Well, the real winter has found us. So much for our smug enjoyment of mild temperatures and little snow. We’ve made it 2/3rds of the way through the season, as its defined biologically. In a few weeks birds will already be moving northward or already nesting in some cases. Monarch butterflies will be stirring in their winter habitat in Mexico, and maple trees will be pumping sap up from their roots. No doubt we will have a challenging week or two until then, but we hardy people of the north can handle that. A few good cold snaps will make us appreciate spring even more.

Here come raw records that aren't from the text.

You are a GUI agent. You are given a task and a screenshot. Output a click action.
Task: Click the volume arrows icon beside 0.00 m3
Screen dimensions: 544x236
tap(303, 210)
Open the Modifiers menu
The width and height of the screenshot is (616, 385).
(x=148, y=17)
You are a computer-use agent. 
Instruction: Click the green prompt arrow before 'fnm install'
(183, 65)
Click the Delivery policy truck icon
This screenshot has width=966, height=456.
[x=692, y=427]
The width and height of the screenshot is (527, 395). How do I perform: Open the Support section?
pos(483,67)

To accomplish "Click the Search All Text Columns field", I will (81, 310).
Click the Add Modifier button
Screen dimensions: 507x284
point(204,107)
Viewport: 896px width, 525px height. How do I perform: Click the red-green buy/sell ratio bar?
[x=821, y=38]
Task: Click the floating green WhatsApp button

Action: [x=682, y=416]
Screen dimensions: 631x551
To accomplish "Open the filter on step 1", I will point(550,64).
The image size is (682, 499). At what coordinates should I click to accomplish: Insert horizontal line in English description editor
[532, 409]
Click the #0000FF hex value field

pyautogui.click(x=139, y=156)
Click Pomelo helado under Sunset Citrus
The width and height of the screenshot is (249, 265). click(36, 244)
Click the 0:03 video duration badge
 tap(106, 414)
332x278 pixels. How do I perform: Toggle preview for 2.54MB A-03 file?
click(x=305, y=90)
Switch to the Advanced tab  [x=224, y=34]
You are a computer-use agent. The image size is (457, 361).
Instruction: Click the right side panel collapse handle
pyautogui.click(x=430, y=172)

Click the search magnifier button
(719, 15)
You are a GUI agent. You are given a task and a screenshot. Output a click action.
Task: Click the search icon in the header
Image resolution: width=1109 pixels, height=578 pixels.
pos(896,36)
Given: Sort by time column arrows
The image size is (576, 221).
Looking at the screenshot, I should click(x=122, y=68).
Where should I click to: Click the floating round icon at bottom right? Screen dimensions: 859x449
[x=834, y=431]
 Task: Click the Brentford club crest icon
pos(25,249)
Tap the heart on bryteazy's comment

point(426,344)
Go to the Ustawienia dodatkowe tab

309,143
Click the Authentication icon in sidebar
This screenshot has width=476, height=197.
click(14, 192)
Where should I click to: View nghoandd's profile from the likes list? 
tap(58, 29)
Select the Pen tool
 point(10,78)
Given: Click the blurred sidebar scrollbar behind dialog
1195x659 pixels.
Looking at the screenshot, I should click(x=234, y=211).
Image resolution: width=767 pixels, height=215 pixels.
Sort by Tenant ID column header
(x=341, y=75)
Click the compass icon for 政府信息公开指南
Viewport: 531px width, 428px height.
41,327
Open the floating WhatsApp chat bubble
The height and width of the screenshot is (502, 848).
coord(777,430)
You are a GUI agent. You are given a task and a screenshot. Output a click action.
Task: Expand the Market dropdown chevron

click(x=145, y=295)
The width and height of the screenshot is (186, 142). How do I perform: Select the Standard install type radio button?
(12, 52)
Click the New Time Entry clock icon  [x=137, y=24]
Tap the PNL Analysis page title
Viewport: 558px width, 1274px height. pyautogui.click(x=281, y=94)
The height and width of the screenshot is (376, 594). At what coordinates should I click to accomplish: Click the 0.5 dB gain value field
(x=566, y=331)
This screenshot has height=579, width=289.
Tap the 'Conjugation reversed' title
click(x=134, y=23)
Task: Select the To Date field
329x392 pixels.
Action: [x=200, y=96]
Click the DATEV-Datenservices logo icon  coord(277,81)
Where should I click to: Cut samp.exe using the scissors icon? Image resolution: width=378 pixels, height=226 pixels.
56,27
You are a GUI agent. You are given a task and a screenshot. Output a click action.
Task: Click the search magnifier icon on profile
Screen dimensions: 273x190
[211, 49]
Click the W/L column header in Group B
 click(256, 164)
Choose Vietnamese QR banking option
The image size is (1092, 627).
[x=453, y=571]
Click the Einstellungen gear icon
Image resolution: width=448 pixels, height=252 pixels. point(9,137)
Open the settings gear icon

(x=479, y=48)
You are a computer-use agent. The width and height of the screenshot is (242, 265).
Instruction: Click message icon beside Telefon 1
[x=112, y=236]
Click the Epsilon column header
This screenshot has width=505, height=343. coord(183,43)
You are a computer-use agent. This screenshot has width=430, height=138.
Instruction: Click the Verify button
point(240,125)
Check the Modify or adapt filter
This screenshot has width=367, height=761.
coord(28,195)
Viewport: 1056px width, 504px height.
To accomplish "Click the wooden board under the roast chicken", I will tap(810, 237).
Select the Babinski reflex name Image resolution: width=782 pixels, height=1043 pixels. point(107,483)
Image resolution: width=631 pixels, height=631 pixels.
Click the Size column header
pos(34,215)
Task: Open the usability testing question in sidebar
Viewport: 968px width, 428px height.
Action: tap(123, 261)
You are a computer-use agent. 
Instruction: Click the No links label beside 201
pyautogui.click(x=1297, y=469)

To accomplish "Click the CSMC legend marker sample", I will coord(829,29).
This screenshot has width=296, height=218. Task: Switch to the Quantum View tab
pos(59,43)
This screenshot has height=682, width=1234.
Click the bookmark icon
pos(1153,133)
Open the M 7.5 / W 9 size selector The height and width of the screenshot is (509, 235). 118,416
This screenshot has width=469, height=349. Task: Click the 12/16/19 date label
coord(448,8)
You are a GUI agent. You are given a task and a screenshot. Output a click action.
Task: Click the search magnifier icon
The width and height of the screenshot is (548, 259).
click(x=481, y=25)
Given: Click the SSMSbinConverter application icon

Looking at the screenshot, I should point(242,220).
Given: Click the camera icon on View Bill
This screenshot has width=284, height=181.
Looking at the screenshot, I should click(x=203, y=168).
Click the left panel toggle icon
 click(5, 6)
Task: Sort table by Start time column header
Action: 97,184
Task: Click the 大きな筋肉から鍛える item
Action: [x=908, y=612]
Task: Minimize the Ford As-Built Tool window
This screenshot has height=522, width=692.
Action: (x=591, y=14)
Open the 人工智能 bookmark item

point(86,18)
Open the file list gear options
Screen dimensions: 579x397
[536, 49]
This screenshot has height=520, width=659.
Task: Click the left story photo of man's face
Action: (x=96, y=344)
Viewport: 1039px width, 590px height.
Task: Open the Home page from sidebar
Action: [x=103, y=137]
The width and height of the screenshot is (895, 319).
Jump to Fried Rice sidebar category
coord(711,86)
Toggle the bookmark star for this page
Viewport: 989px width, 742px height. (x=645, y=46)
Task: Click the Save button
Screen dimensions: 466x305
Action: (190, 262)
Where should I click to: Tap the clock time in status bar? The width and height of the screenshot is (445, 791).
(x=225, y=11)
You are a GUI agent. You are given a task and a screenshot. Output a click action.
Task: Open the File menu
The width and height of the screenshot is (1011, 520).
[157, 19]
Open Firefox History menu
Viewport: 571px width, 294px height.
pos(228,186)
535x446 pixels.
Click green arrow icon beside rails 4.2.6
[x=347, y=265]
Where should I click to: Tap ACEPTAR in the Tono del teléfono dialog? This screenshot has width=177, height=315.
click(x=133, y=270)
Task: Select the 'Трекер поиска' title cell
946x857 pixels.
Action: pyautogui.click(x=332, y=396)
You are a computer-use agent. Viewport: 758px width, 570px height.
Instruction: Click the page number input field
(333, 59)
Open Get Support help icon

Wild animals also sense the coming spring. Cardinals and chickadees have started to sing their spring courtship songs. Horned larks are finding our plowed fields as they think about nesting, and foxes and coyotes are becoming even more vocal. The coyote pack living near my house likes to sing along with the train passing by in the middle of the night. All of wildlife is starting to live on the edge of the season now- ready for spring but needing to find shelter in the meantime. For those of us who enjoy planting native vegetation and seeing how wildlife responds, we now can reap the benefits of our labors. Last year’s wildflowers still have seeds that feed the birds- to the point that some people have been alarmed at the scarcity of birds visiting their feeding stations. That will change as conditions worsen, so don’t give up on bird feeding just yet.
In addition to planting to feed wildlife is planting for shelter, although some species provide both. During snowstorms or very harsh weather, native evergreen species are very beneficial. In our indigenous landscape, white cedars provide dense shelter for birds, and winter food for deer. Now that there are so many deer around, it is difficult to propagate white cedar- the animals eat all the young cedars and strip any of the leaves they can reach. Late in winter, white pines are also foraged on by deer, and need to be protected. At Woodland Dunes and on my property, I am trying to focus on evergreens which provide food and shelter for birds but not deer, and there are a couple that work well. Deer tend not to defoliate junipers and spruce trees, so white spruce (including the ‘Black Hills’ variety) work well if the soil isn’t too wet. They grow quickly, provide nice, dense cover, and cones bearing seeds. We have a patch planted near the nature center headquarters which this year produced numerous cones that were visited earlier by pine siskins, and then white-winged crossbills- an interesting and infrequent visitor to our area.
Similarly, junipers including red cedar seem to be less palatable to deer and produce small berries which some birds relish and humans use to flavor gin. Earlier this winter, for just one day, about 50 cedar waxwings visited the old junipers that my grandfather planted near my house and devoured all of the berries. The bushes still provide good cover, however, and daily a lingering song sparrow and a white-throated sparrow shelter in its branches along with juncos and chickadees- darting out to peck at the feed I spread on the ground nearby. Its difficult for predators to find them in the tangled green mass, which, especially when covered with snow, can be several degrees warmer than the outside surroundings and sheltered from the wind. Deer seem to have no interest in the shrubs.
Watching wildlife use what we plant is gratifying and helps me feel connected to nature in a positive way. It helps us make the step from just watching birds to helping care for them as well.